(Data listing Opens)
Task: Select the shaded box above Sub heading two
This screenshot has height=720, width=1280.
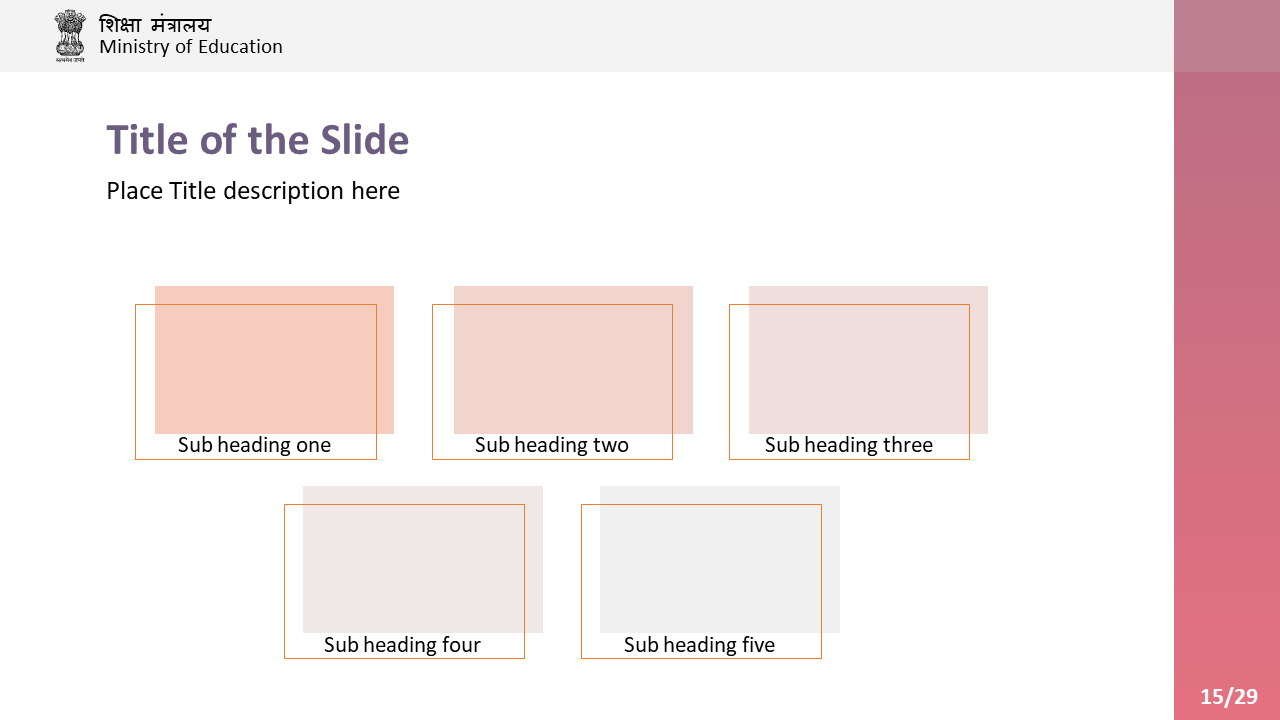Action: click(x=573, y=360)
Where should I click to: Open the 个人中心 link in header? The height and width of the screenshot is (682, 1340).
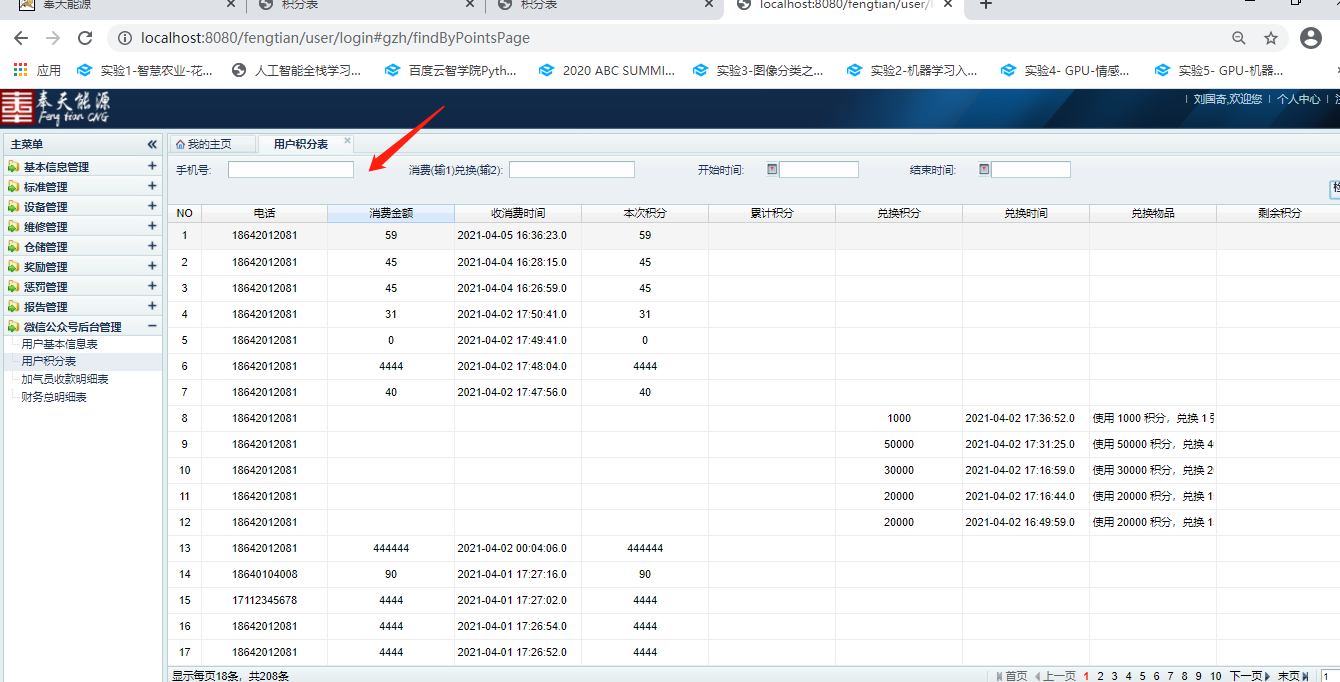click(1298, 99)
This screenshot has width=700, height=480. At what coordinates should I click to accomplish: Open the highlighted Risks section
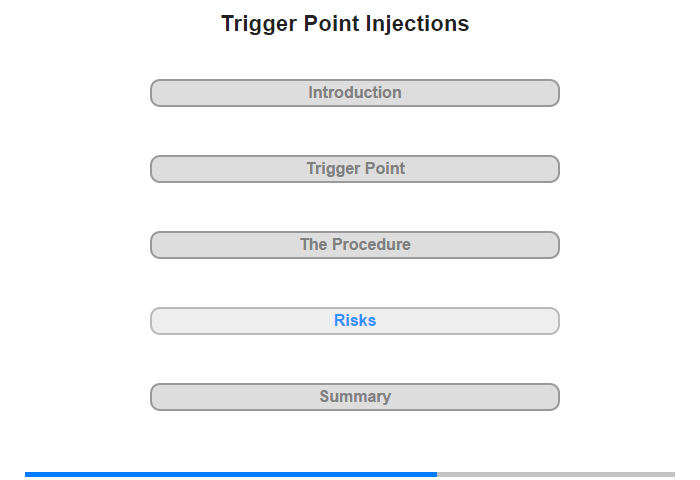[354, 321]
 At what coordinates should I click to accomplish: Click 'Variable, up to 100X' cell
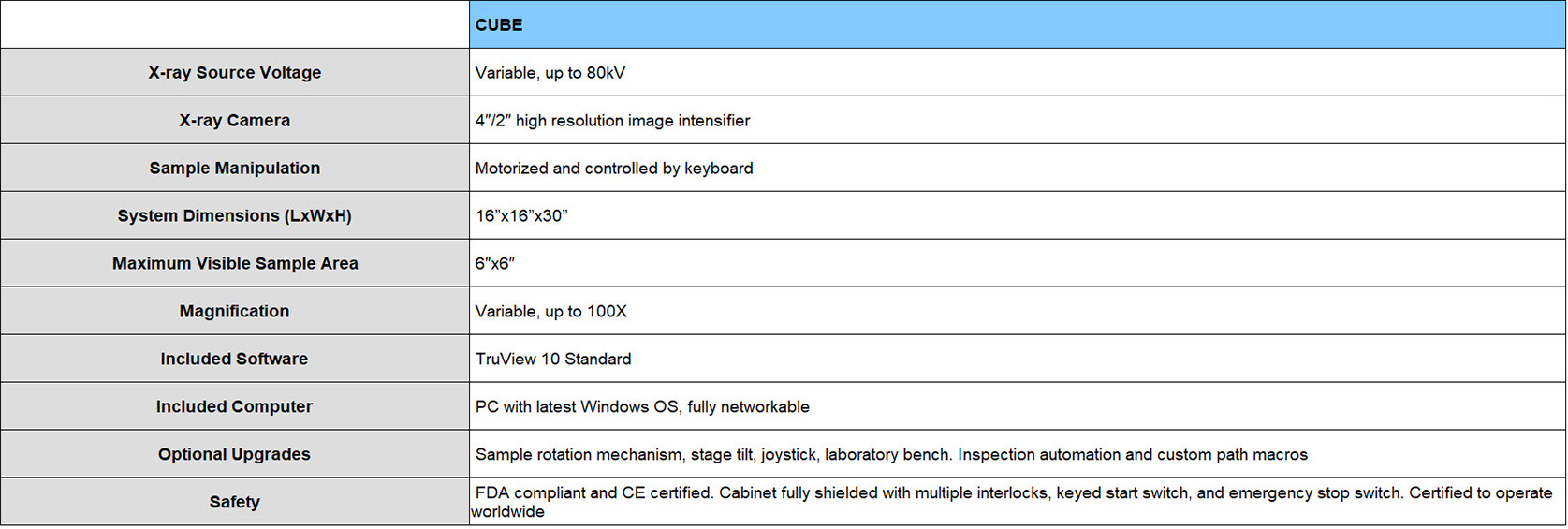pos(1017,312)
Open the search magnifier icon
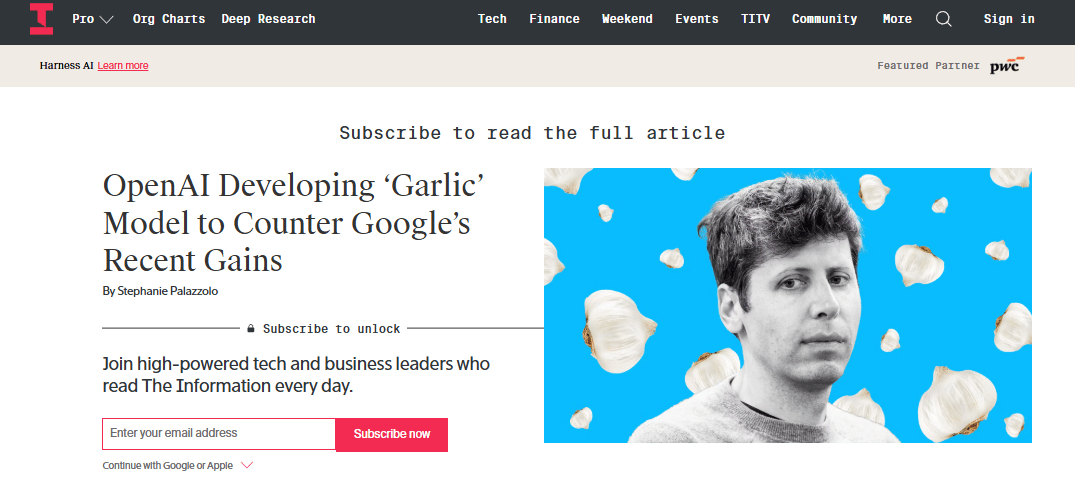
(Data listing Closes)
## Assignment:
Return each entry above unchanged. Leave the pictures out.

## Solution:
Task: Select the shaded box above Sub heading two
This screenshot has height=720, width=1280.
Action: click(x=573, y=360)
Where should I click to: Open the 个人中心 link in header? The height and width of the screenshot is (682, 1340).
click(1298, 99)
This screenshot has width=700, height=480. At what coordinates should I click to accomplish: Open the highlighted Risks section
[354, 321]
 At what coordinates should I click to accomplish: Click 'Variable, up to 100X' cell
pos(1017,312)
Open the search magnifier icon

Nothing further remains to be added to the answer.